Florida's "Shoot First" Law Reflects Crazy Ideology of Preemption

By Isaac-Davy Aronson, Comment Is Free. Posted August 17, 2007.



Florida's crazy "stand your ground" gun law is part of an ideology of preemptive action against any perceived enemy spreading from the White House on down.


Crossing the state line into Florida on I-75, one is greeted by a billboard reading, "Visitor Warning. Florida residents can use deadly force. Please be careful." Erected by the Brady Campaign to Prevent Gun Violence, the sign is a reference to the fact that, for the last year and a half, Floridians have been allowed by law to shoot anyone they want.

Well, not just anyone. A citizen can use deadly force only if, in the words of the law, he or she "believes it is necessary to do so to prevent death or great bodily harm to himself or herself or to another person or to prevent the commission of a forcible felony." So breathe a sigh of relief. As long as you don't give anyone a reason to feel threatened, you're perfectly safe.

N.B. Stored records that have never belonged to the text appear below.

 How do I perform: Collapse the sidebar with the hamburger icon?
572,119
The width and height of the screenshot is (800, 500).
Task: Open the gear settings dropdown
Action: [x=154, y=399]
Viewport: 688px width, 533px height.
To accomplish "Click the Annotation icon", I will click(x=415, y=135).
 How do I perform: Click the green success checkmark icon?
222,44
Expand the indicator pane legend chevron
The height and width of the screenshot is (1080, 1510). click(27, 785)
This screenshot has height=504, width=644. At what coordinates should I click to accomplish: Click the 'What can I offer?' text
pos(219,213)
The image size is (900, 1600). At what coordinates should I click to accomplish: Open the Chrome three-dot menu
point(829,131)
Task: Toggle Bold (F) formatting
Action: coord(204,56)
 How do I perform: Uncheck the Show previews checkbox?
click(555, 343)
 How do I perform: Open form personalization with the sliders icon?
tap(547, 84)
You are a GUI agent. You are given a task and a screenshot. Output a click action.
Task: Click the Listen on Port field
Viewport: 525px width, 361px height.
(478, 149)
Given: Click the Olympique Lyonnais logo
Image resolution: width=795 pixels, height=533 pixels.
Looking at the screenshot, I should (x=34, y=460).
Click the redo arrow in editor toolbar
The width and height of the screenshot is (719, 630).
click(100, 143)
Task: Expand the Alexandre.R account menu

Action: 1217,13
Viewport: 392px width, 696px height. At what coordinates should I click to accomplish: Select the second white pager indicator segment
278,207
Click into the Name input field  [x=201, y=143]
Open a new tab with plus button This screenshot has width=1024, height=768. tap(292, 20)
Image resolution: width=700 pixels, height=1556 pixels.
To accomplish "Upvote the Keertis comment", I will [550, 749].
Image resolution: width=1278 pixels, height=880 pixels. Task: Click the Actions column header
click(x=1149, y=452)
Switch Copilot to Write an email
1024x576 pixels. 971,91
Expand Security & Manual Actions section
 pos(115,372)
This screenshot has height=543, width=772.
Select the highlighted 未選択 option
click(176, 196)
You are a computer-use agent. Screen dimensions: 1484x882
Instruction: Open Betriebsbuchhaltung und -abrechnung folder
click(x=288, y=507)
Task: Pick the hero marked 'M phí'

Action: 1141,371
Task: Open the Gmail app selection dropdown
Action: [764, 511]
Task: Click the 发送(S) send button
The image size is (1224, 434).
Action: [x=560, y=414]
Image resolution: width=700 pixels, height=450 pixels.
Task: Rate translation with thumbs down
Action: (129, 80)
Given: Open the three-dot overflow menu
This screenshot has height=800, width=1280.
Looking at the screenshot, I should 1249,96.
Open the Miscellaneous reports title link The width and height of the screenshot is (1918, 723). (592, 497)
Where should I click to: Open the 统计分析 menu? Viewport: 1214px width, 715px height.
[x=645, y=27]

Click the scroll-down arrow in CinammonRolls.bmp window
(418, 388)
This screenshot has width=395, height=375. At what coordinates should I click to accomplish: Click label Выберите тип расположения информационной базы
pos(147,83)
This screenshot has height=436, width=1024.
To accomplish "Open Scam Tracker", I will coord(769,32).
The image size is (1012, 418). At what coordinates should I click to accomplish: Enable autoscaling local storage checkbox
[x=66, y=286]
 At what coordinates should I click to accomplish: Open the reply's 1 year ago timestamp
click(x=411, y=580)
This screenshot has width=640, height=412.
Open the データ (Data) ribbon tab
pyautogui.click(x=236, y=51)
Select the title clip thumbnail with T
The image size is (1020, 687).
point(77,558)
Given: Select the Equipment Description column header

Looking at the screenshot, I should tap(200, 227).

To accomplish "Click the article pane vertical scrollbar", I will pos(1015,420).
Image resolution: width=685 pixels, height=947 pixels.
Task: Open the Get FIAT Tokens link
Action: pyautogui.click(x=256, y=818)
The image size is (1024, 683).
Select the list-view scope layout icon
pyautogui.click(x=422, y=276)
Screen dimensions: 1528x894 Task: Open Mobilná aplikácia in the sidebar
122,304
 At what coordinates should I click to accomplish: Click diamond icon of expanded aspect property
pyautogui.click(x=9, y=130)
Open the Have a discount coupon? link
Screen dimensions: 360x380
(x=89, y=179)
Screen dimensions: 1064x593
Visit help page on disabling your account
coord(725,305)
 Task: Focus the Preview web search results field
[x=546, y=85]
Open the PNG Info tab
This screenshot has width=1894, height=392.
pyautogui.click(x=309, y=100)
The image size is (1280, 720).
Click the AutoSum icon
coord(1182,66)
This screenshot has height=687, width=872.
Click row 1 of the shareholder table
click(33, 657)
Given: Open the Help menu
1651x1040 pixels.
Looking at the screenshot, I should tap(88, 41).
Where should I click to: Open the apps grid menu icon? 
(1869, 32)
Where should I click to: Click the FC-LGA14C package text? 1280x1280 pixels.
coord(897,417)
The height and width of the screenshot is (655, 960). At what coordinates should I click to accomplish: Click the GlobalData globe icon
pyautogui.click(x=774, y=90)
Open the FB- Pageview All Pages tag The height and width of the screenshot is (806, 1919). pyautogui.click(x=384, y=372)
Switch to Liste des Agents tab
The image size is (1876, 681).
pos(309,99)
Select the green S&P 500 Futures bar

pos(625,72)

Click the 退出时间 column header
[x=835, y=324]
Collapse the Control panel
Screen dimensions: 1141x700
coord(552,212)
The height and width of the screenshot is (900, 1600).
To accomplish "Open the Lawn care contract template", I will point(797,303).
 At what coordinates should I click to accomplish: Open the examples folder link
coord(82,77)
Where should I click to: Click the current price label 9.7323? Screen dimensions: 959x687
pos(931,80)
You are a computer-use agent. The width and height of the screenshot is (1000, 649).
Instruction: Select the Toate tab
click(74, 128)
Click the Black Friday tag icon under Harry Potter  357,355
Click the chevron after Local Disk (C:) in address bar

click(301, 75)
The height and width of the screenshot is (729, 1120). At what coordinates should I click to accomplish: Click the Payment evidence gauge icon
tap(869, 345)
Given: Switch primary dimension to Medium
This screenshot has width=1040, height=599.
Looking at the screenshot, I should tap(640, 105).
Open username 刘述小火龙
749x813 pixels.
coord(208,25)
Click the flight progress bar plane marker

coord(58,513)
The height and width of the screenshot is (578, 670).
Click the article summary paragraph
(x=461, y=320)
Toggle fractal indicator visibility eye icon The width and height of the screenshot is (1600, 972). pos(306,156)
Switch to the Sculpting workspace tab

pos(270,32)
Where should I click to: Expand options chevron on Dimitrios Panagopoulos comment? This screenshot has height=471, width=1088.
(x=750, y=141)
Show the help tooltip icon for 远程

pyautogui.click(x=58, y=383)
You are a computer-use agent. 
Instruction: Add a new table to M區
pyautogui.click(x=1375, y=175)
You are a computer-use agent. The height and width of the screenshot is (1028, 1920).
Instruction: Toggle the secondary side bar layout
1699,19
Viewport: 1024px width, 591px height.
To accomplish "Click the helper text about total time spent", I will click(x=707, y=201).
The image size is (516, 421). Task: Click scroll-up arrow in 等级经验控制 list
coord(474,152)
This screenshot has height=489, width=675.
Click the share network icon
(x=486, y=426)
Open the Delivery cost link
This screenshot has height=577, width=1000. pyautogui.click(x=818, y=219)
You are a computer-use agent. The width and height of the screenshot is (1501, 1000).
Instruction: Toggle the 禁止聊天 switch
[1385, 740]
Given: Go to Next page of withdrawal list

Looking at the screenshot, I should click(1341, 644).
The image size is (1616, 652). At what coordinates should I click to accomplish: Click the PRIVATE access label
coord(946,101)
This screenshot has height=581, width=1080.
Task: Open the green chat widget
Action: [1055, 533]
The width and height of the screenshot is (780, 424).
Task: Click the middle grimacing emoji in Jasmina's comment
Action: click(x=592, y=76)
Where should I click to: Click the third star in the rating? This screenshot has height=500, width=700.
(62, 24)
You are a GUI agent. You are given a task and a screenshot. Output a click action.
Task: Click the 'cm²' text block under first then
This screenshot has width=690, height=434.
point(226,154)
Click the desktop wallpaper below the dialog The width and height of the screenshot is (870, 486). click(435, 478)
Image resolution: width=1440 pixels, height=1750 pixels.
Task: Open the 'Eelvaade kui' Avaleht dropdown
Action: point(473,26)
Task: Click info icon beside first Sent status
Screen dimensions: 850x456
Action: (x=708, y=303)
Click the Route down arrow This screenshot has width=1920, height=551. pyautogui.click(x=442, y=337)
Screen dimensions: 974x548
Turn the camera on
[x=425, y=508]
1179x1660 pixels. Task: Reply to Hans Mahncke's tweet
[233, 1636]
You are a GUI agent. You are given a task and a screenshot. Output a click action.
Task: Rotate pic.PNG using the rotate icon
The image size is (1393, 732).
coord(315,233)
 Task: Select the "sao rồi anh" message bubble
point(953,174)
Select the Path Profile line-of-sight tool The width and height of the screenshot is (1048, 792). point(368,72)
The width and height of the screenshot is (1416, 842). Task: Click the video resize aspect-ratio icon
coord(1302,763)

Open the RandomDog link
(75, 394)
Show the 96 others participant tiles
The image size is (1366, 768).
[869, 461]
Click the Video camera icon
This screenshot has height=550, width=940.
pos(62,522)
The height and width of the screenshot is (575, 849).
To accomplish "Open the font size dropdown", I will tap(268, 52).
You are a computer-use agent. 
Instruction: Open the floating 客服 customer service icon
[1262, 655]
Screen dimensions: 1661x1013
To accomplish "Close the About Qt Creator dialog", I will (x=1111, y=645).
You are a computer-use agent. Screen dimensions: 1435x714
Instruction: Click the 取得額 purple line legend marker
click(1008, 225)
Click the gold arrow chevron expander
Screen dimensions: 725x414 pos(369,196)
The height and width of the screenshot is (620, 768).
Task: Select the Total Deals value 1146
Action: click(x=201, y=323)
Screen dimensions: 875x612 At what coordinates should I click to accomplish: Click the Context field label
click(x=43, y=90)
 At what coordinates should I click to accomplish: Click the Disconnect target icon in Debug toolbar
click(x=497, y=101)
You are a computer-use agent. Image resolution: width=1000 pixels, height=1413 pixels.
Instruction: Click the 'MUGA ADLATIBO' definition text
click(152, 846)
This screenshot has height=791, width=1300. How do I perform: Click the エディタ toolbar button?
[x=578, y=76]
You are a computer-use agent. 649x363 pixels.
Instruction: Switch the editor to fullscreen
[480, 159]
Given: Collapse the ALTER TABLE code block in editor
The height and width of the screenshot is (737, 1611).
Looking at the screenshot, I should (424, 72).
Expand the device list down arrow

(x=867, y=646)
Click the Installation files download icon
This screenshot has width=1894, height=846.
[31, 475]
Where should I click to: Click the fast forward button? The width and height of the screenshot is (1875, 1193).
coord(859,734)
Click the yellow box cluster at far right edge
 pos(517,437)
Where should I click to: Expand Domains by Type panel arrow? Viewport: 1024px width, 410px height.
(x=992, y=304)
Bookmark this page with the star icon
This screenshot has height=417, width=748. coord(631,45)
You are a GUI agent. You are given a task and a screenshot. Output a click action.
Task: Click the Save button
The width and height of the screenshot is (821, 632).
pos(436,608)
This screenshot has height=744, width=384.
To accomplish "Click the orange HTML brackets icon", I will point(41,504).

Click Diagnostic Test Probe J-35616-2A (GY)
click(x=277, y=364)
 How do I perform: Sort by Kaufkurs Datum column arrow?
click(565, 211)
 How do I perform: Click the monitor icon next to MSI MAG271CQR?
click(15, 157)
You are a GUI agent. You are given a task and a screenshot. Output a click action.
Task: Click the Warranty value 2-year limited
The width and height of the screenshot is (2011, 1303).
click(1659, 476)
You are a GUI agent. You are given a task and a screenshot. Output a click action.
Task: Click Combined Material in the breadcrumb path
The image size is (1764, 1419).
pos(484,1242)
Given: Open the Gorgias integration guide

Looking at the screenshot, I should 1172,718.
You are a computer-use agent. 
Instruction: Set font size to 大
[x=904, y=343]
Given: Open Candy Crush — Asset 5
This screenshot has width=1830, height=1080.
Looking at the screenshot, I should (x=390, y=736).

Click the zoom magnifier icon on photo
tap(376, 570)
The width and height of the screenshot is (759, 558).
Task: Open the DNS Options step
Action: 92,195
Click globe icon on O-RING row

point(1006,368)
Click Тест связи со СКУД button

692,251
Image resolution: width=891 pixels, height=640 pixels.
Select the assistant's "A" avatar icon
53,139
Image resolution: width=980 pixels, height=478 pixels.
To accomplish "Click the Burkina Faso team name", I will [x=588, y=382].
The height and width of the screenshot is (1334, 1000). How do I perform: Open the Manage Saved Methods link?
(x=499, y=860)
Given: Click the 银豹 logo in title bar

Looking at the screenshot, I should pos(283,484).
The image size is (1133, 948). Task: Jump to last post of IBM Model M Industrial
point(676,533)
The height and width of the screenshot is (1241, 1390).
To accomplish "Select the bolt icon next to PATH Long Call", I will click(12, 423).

The "stand your ground" law - called the "shoot first" law by opponents - passed the Florida legislature by a wide margin. Since it went into effect, similar laws have been passed in at least 14 other states and are being considered in many more.

The law allows someone attacked, even in a public place, to "stand his or her ground" - and to use deadly force if he or she feels it necessary. It revokes a legal requirement to try to avoid conflict. Thus the case of the West Palm Beach cab driver who shot and killed a drunken passenger in an altercation after dropping him off.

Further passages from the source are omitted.